#### PROBLEM TO SOLVE:
Wherever the word "computer" appears in the entries, copy the whole line.

#### DATA TO PROCESS:
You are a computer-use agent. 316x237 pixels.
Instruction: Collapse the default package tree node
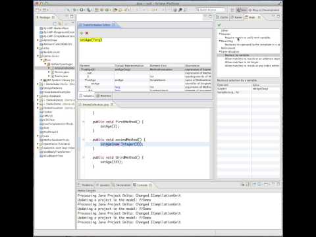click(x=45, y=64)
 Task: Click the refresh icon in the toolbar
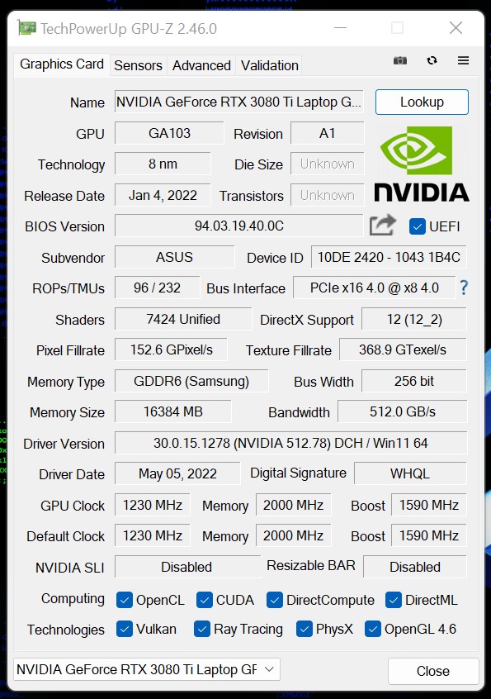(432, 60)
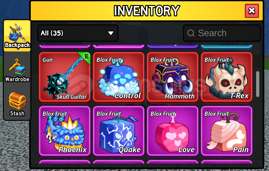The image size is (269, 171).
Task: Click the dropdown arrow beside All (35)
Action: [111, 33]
...
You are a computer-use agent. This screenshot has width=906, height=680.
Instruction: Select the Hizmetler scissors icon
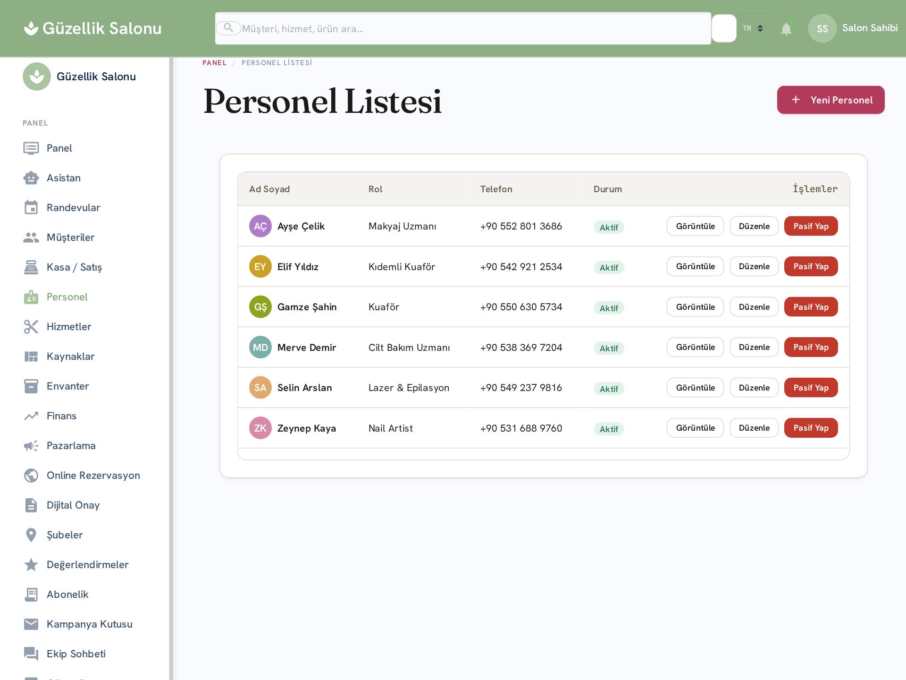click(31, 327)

#### TASK OUTPUT:
You are a computer-use agent. 316x237 pixels.
You are a computer-use agent. This screenshot has width=906, height=680.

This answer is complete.